Almost all the studies investigating the effect of cannabis and cannabinoid on BPSD were not contesting the long-term efficacy or the adverse effects of chronic marijuana use in dementia. They were conclusive based on the promising short-term results [18]. However, looking into the brain of chronic cannabis users would illustrate its deleterious effects. As in a study by Amen et al., persistent hypoperfusion in multiple brain regions, including the hippocampus, parahippocampal gyrus, precuneus, posterior cingulate, and medial temporal lobe, was significantly shown [23]. The orbitofrontal cortex and hippocampus are the most affected brain regions through studies [24]. The large cohort of the IMAGEN study demonstrates the negative association between adolescent marijuana abuse and cortical thickness in the prefrontal cortex [25]. Cannabis consumption is related to reduced gray matter volume in the medial temporal cortex, insula, temporal pole, orbitofrontal cortex, and parahippocampal gyrus; Regions rich in cannabinoid CB1 receptors and functionally related to emotional, motivational, and affective processing [26]. Another impaired process in the brain of chronic marijuana users is the dopamine deficit, which can also make the picture of FTD pathology [27, 28].

Cannabinoid use would impair the regulation of endocannabinoid system in its critical stage of development, Renard et al. showed that the chronic cannabinoid exposure during adolescence has been shown to induce long-term changes in the PFC, such as reduced dendritic arborization of pyramidal neurons, impaired synaptic plasticity, altered expression of synaptic markers, decreased gray matter volume, and abnormal connectivity. These changes may impair the communication between the PFC and other brain regions, such as the hippocampus, which is essential for learning and memory. As a result, chronic cannabinoid exposure during adolescence may increase the risk of developing frontotemporal dementia later in life [29].

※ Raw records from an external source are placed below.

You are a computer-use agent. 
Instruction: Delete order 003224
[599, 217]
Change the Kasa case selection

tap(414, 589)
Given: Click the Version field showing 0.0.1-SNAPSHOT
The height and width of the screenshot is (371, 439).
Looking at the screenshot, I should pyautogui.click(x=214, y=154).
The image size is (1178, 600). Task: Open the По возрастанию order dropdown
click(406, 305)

The duration of cannabis use that can cause neurocognitive problems is not clearly determined in the literature. However, some studies have suggested that chronic cannabis use, defined as regular consumption for at least one year with a minimum frequency of once per week, is associated with significant impairments in cognitive impulsivity, cognitive flexibility, attention and short-term memory [30], and verbal learning and memory [31]. Furthermore, the age of onset of cannabis use and the quantity and potency of cannabis consumed may also influence the neurocognitive effects, [30, 31]. Therefore, it is likely that the longer, earlier and more frequently someone uses cannabis, especially high-potency strains, the more severe and persistent the neurocognitive problems will be.

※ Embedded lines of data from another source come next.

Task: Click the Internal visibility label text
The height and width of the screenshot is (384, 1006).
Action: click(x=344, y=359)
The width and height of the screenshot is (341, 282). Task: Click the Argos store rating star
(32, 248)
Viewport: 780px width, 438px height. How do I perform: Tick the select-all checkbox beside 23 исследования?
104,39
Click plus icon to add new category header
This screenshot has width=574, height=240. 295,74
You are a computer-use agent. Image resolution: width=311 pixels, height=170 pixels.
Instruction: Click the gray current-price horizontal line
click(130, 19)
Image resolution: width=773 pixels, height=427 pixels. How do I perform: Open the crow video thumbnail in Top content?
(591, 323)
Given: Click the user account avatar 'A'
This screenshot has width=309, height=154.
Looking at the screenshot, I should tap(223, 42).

Since cannabis has a complex pharmacology, medical use demands extensive formulary studies. The two most prominent constituents of cannabis, delta-9-tetrahydrocannabinol (THC) and cannabidiol (CBD), have several paradoxical and sometimes confronting effects. THC, as the main psychoactive factor of cannabis, is shown to cause cognitive dysfunction, psychosis, and alteration in cortical structure and function in adolescents [32, 33]. CBD has a lower risk profile and is accounted to alleviate THC’s harmful effects. It is regarded to act as an antipsychotic, anxiolytic, and immune modulator. However, due to the limitation of evidence, CBD prescription for psychiatric disorders is still an open debate [33]. It has been shown that there is no information on the CBD content for more than 58% of cannabinoid products, and the amount of side effects of these products increases with the ratio of THC to CBD [34]. Recreational and illegal use of cannabis, as in our patient, are at risk of adverse effects due to formulary reasons.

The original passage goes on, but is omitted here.